Wo findet das Flossing Anwendung? – Indikation [2]:
· Schmerzen
· Bewegungseinschränkungen des aktiven oder passiven Bewegungsapparates
· Störung von Heilungsprozessen
· Optimierung von Regenerationsprozessen nach Belastungen
· lokales Hypoxietraining
Aus den Indikationen leiten sich folgende therapeutische Ziele ab [2]:
· Schmerzreduktion
· Bewegungsverbesserung
· Reduktion von Ödemen (Schwellungen)
· Optimierung von Heilungsprozessen
· Optimierung der Leistungsfähigkeit
Für die unterschiedlichen Einsatzgebiete am Körper gibt es unterschiedlich starke und dicke Flossingbänder. Die Anwendung bleibt dennoch bei allen Anwendungen prinzipiell gleich. Generell ist zu beachten, das Flossingband immer in Richtung Körpermitte zu binden. So wird schon beim Anlegen gewährleistet, dass ausgepresste Stoffwechselprodukte nicht in den Extremitäten versacken, sondern in den Kreislauf (zurück-)transportiert werden. Je nach Anwendung gibt es zwei Optionen bezüglich der genutzten Zugstärke. Bei vermehrter Schwellung empfiehlt sich ein gleichbleibender Zug von ca. 50%. Hingegen kann bei lokalen Schmerzen oder Bewegungseinschränkungen speziell in diesem Abschnitt den Zug auf 60-70% erhöht werden. Nach dem Anlegen des Bandes sollte man das Gelenk bzw. den Muskel aktiv oder passiv für 2-3 Minuten bewegen, bevor das Flossingband wieder entfernt wird.

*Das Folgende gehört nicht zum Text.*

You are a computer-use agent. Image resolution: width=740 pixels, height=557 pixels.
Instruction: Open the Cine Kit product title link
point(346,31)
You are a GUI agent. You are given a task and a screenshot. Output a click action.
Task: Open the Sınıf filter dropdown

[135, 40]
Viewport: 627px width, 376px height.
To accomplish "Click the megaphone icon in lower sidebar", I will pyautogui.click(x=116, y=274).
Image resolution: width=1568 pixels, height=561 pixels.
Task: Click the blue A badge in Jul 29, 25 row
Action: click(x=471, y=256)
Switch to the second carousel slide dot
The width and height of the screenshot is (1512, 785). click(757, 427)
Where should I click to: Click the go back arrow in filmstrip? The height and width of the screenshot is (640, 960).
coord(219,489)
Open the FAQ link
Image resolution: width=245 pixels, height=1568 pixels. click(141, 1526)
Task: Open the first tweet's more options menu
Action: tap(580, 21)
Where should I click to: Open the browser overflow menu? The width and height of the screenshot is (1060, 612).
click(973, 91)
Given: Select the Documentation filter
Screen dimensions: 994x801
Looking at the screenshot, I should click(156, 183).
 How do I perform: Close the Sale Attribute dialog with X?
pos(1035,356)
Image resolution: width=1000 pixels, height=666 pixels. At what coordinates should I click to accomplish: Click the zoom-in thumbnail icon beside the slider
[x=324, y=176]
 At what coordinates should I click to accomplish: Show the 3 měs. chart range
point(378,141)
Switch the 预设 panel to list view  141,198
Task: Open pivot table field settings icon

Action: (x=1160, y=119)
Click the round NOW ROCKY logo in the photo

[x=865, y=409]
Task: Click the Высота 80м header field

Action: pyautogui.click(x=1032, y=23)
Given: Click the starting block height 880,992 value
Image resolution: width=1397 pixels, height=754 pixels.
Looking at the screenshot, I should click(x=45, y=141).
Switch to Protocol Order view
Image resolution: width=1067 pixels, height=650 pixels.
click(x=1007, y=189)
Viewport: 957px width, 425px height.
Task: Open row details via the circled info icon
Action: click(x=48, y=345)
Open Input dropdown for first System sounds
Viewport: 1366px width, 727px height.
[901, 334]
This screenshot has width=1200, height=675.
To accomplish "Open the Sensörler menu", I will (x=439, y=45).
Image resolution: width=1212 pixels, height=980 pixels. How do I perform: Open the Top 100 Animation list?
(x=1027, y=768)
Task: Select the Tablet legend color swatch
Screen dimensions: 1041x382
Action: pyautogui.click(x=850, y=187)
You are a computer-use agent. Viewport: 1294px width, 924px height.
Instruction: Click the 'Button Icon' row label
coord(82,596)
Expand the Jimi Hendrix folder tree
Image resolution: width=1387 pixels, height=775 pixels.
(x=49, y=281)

Die Behandlung mit dem Flossingband kann schmerzhaft sein und gelegentlich zu Hämatomen führen. Aber wann ist eine Behandlung vom Physiotherapeuten mal nicht schmerzhaft…? Dennoch gibt es auch Personen, die bei Anwendung dieser „Therapie“ vorsichtig sollten. Wie bei der Lymphdrainage kommt es nämlich auch hier zu einer deutlich erhöhten „Lymphlast“. Eine Kontraindikation wird daher für Patienten mit offenen Wunden, akuten Traumata, malignen Erkrankungen (Tumore), akuten Entzündungen, Gefäßerkrankungen und Herzinsuffizienz ausgesprochen [1].
Nach heutigen Stand finden sich keine Belege für die definitive Wirksamkeit dieser therapeutischen Methode. Aus Pilotstudien und praktischen Anwendungen wurden allerdings bereits viele positive Ergebnisse bei den genannten Indikationen erzielt. Diese Tatsache könnte zur Schlussfolgerung führen: „Wer heilt, hat Recht!“. Trotzdem darf man auf weiterführende Studien zu diesem Thema gespannt sein.
Quellen:
1. Ahlhorn, A., Schmerzfrei und beweglich durch Abbinden – Medical Flossing. physiopraxis, 2015: p. 35-37.
2. Gisela Ebelt-Paprotny, G.T., Ursula Wappelhorst, Leitfaden Physiotherapie. Vol. 7. 2017: Elsevier Health Sciences.